Music Reviews

Cheryl Gunn

The Sun at Midnight

Earthtone

Standing amidst books on natural medicines, overpriced pieces of crystal, decorative mini waterfalls, and five hundred scents of incense, one begins to get the feeling that there’s a strange parallel between obsessive nature shops and psychic paraphernalia stores. Next to the wind chimes and tarot cards would conceivably lie a collection of CDs that just so perfectly capture the mood stores like these emanate. Cheryl Gunn, whether she likes it or not, has put together one of these albums.

A mix between nature music, Enya, and light contemporary jazz, The Sun at Midnight is certainly a relaxing piece of work. The long-winded flute winds its way through the layers of keyboards and light drum machines, doing all it possibly can to put the listener into some kind of transient daydream.
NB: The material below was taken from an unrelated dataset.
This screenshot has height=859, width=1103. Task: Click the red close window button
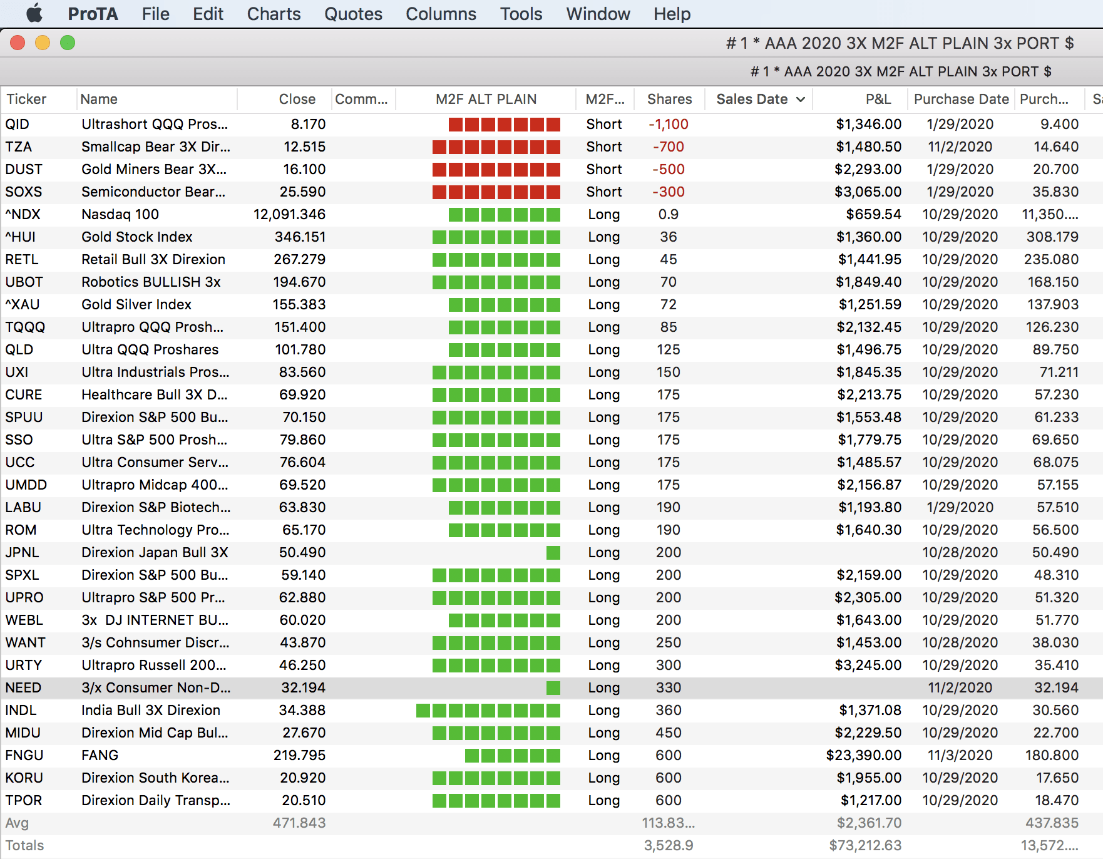[18, 43]
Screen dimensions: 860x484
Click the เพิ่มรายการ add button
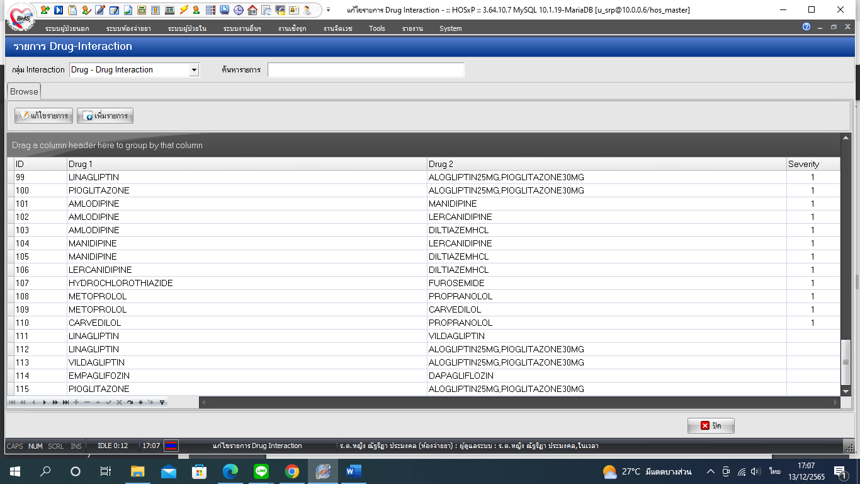click(x=105, y=116)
All kinds of instruments make their appearance on the album, be it a classical guitar, a saxophone, viola, or cello – each contributing to this strange concoction of juxtaposed prominent background music. The occasional creepy whisper or buried vocal comes through, but the majority of the album is comprised completely of sleepy, melodic, well-layered natural earthy hybrid. Cheryl Gunn is everything you’d expect to come out of a hippie nature store’s music collection – just without the chirping birds.